Agrément de conduite sobriété
La véritable nouveauté se trouve plutôt sous le capot. En effet, les ingénieurs japonais ont mis au point un nouveau bloc essence 1,2 litre 3 cylindres qui remplace le 4 cylindres et développe une puissance de 83 ch. Ce moteur est associé à un système de micro-hybridation 12V qui convertit en électricité l’énergie cinétique générée lors de la décélération et la stocke dans la batterie lithium-ion, alors que l’ISG (Integrated Starter Generator) assiste le moteur lors de l’accélération. Objectif : réduire la consommation sans pour autant perdre en couple et en agrément de conduite.

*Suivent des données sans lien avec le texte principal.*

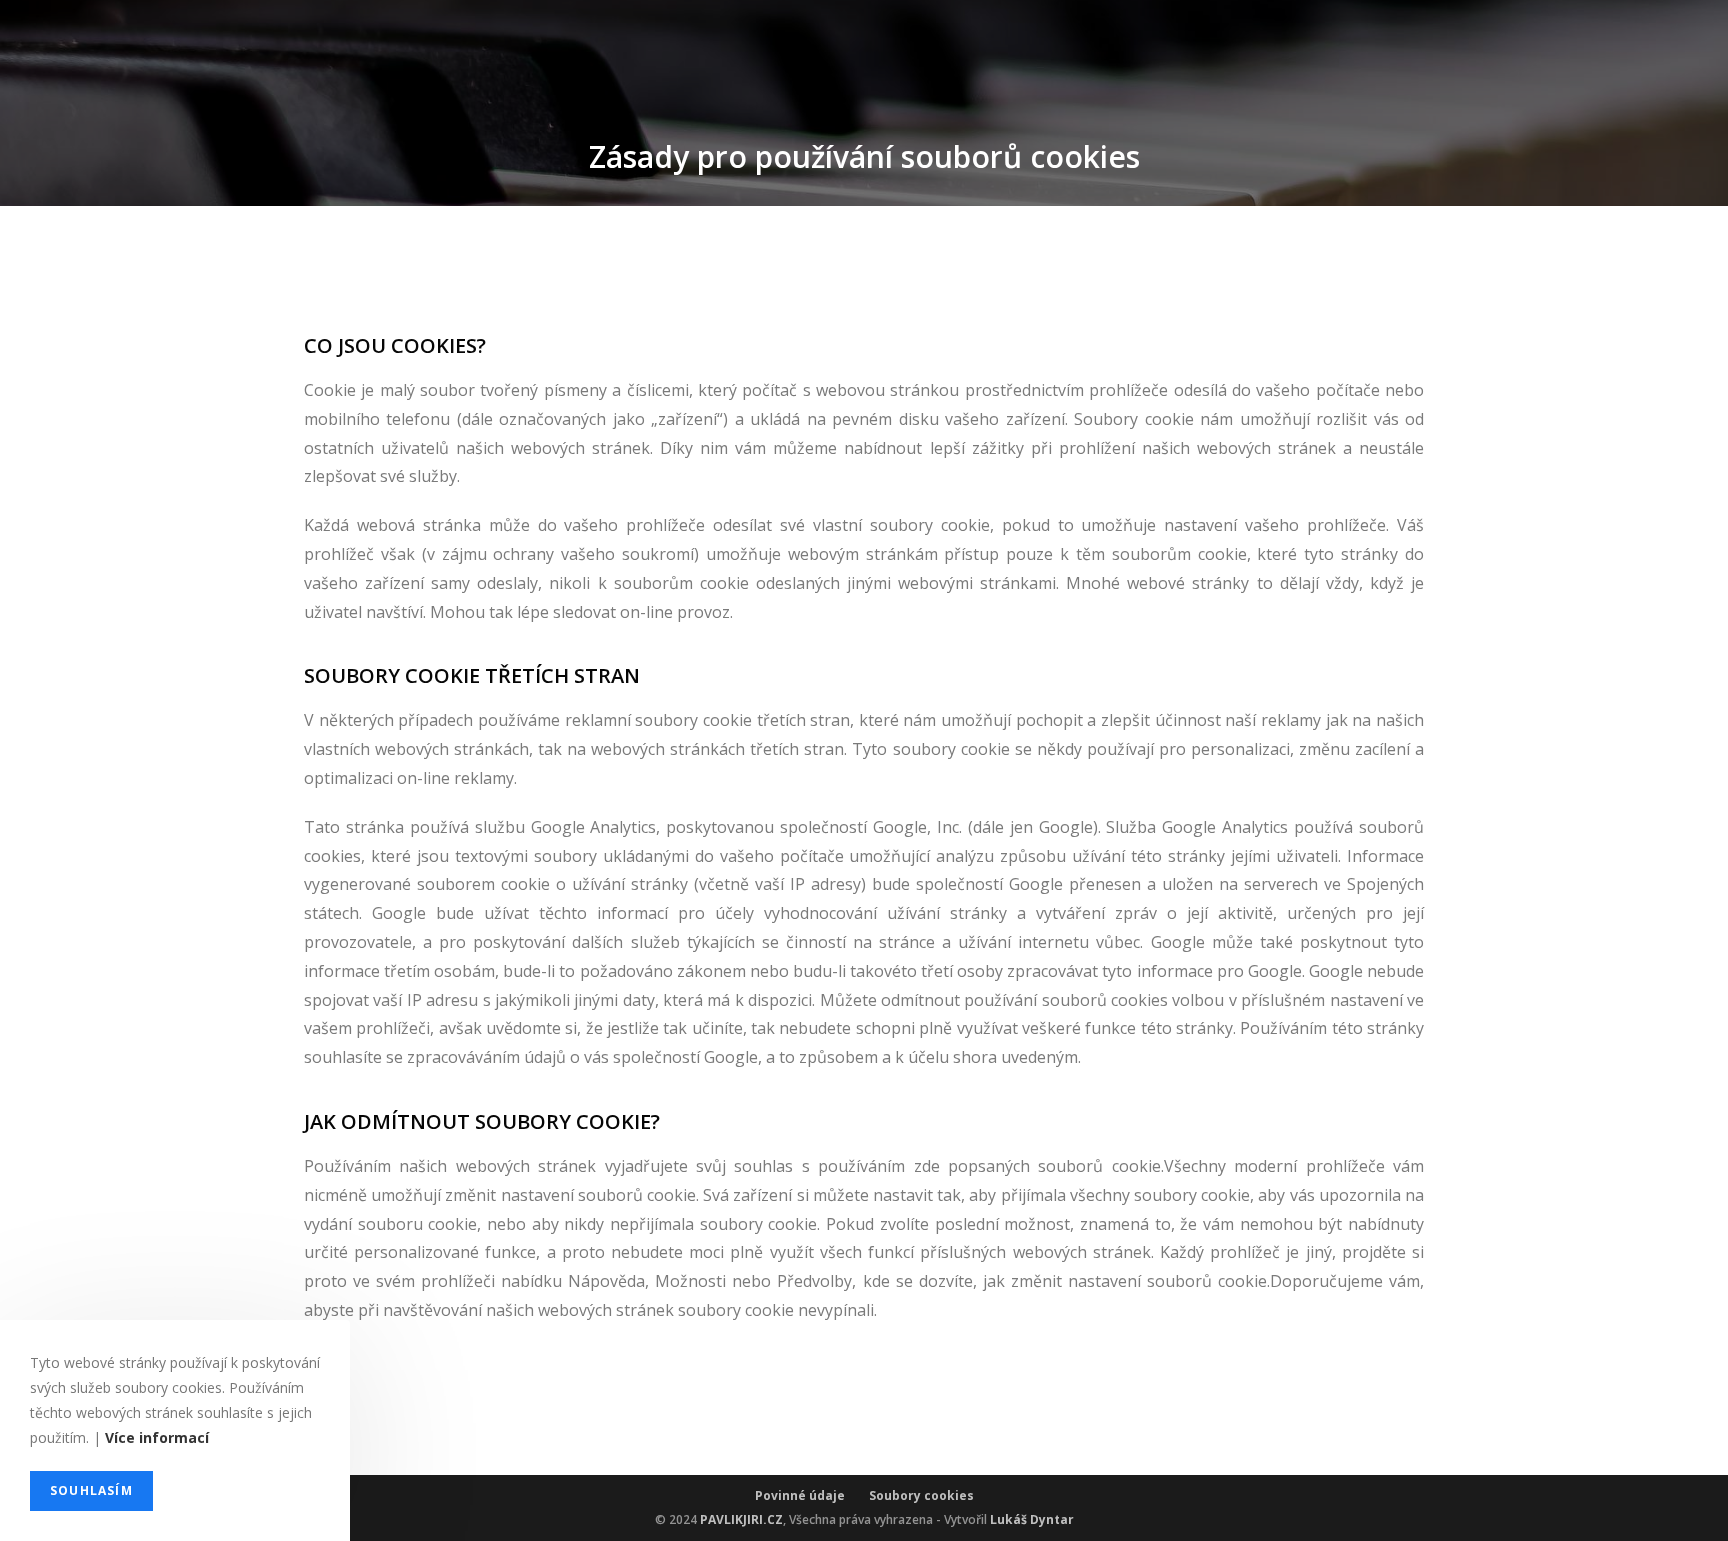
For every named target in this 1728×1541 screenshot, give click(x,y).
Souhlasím (91, 1490)
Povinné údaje (812, 1495)
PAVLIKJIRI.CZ (741, 1519)
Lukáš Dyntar (1032, 1519)
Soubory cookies (921, 1495)
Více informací (157, 1438)
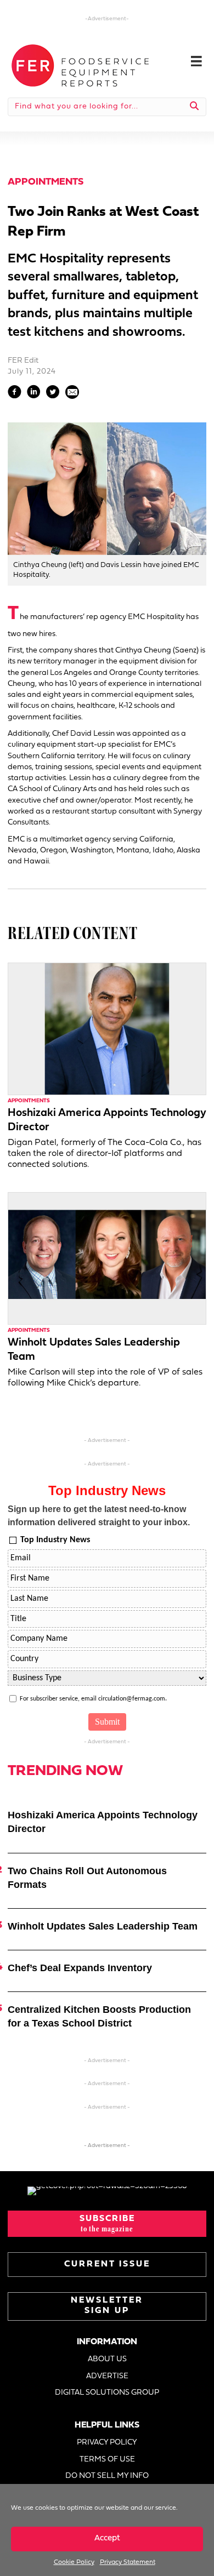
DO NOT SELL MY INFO (107, 2476)
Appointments (45, 182)
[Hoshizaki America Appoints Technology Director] (107, 1028)
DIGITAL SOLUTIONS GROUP (107, 2393)
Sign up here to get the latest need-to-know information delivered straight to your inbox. (99, 1515)
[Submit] (194, 107)
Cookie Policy (74, 2562)
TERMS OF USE (107, 2459)
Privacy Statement (127, 2562)
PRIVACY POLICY (107, 2442)
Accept (107, 2538)
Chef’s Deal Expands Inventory (80, 1967)
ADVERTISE (107, 2376)
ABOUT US (107, 2359)
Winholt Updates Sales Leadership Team (103, 1926)
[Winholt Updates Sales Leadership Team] (107, 1258)
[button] (107, 2224)
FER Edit (23, 361)
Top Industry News (55, 1540)
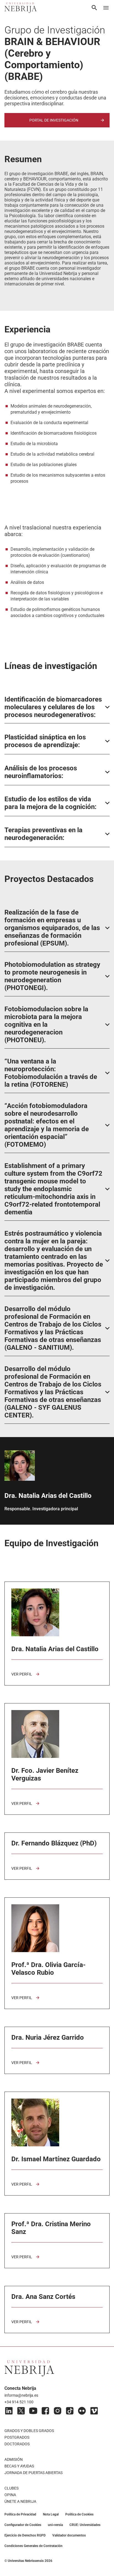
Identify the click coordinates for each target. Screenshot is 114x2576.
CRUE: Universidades (84, 2525)
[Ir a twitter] (21, 2410)
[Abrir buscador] (94, 7)
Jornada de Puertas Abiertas (33, 2472)
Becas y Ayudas (19, 2466)
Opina (10, 2495)
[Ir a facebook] (45, 2410)
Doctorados (17, 2444)
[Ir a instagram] (57, 2410)
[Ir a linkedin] (8, 2410)
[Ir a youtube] (33, 2410)
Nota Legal (51, 2514)
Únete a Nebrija (20, 2501)
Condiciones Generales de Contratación (33, 2546)
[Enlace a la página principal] (20, 7)
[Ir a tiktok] (69, 2410)
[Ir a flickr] (81, 2410)
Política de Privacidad (20, 2514)
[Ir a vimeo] (94, 2410)
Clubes (11, 2488)
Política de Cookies (79, 2514)
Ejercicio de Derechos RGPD (25, 2535)
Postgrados (16, 2437)
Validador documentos (69, 2535)
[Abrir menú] (106, 7)
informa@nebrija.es (21, 2395)
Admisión (13, 2459)
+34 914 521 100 (18, 2402)
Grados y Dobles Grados (29, 2430)
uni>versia (55, 2525)
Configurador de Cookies (22, 2525)
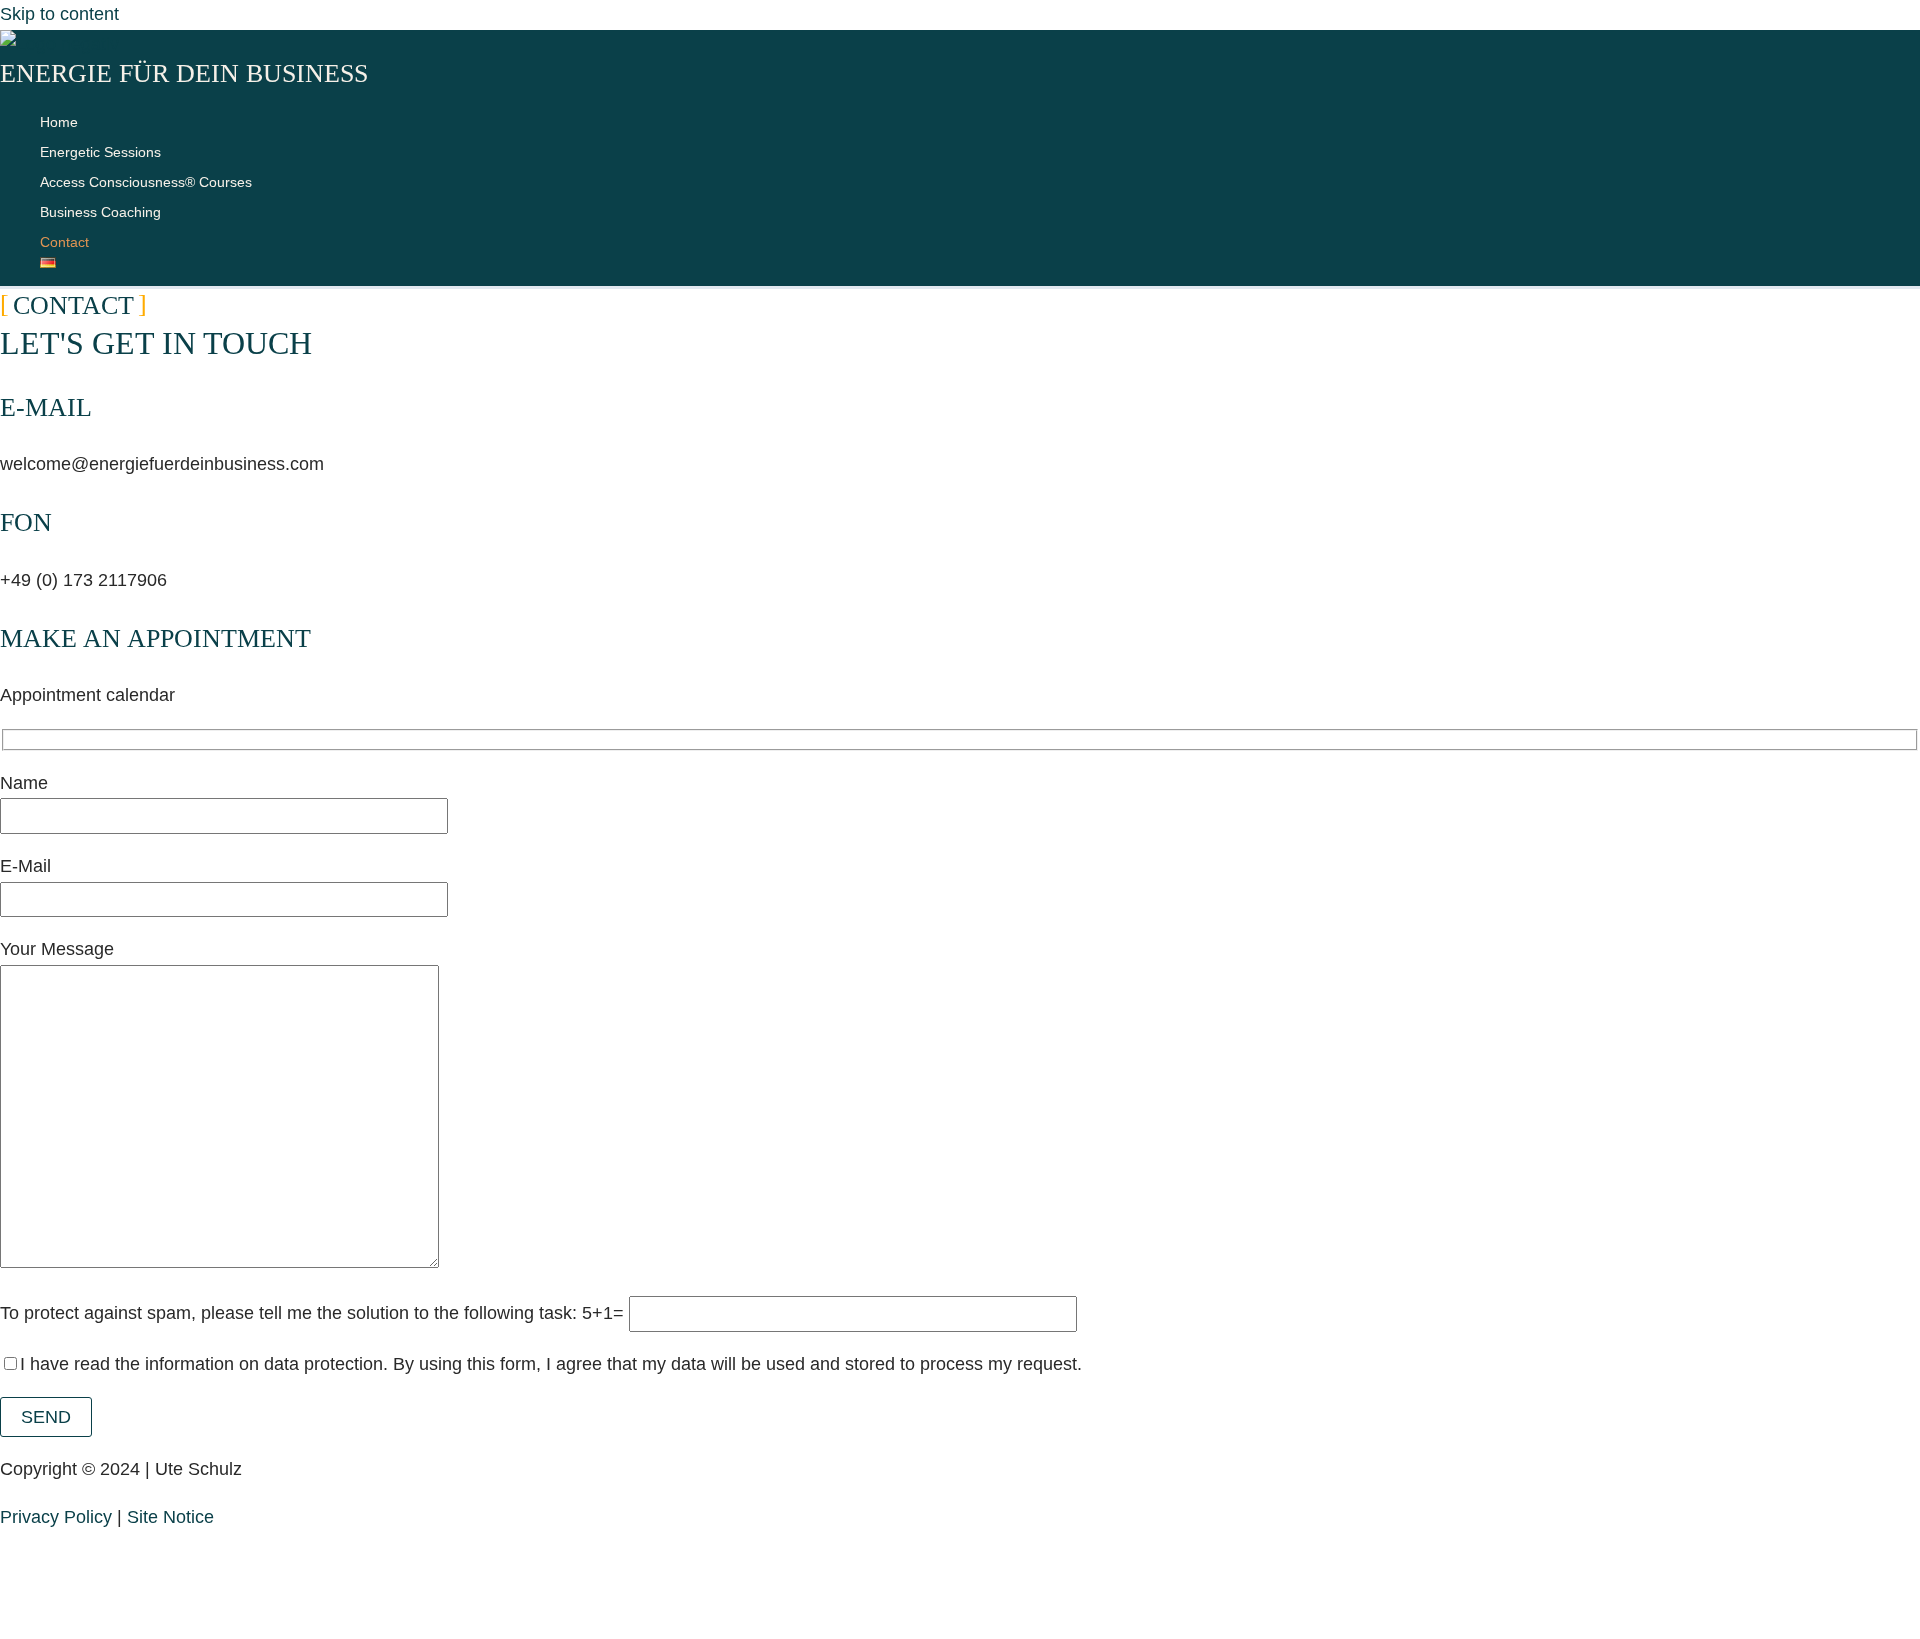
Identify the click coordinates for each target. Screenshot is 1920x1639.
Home (59, 122)
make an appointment (155, 638)
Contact (64, 242)
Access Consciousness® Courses (146, 182)
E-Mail (46, 407)
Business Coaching (100, 212)
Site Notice (170, 1517)
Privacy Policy (56, 1517)
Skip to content (59, 14)
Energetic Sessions (100, 152)
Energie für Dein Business (184, 73)
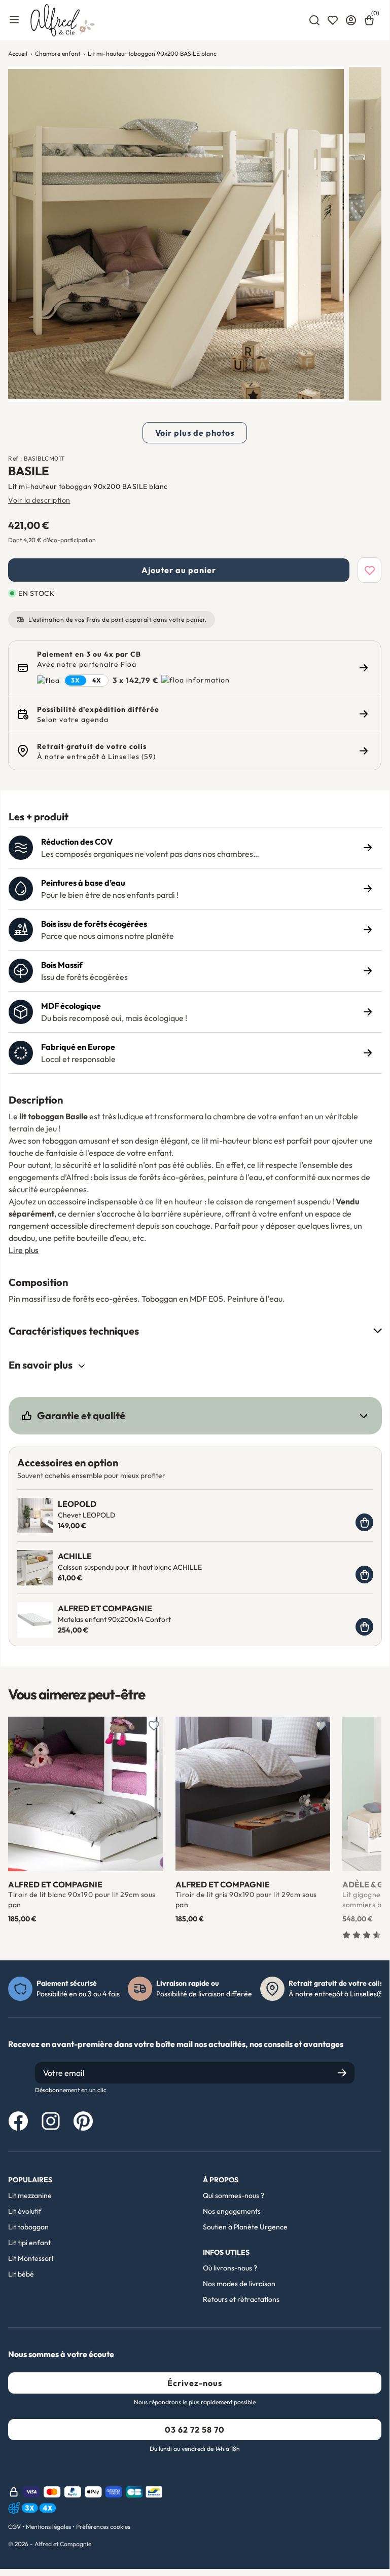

Sur la route, cela se traduit par des reprises efficaces sans pour autant s’avérer trop gourmandes en carburant puisque sur un parcours mixte, nous avons pu constater une consommation moyenne de 5 l/100 km. Il faut dire qu’avec ses 3,90 mètres de long pour 1,75 mètre de large et un poids légèrement inférieur à 1 tonne, la Swift reste un petit gabarit. Côté tarifs, comptez 18 990 ­euros TTC pour l’entrée de gamme en boîte manuelle à 5 rapports, 21 690 euros en boîte automatique et 21 690 euros pour la version Allgrip. À l’heure où nous bouclons ce magazine, l’offre auto-école n’était pas encore fixée, mais Suzuki qui confie ses transformations auto-école à Drive Matic Legrand, assure que les tarifs ne devraient pas trop augmenter par rapport à l’an dernier.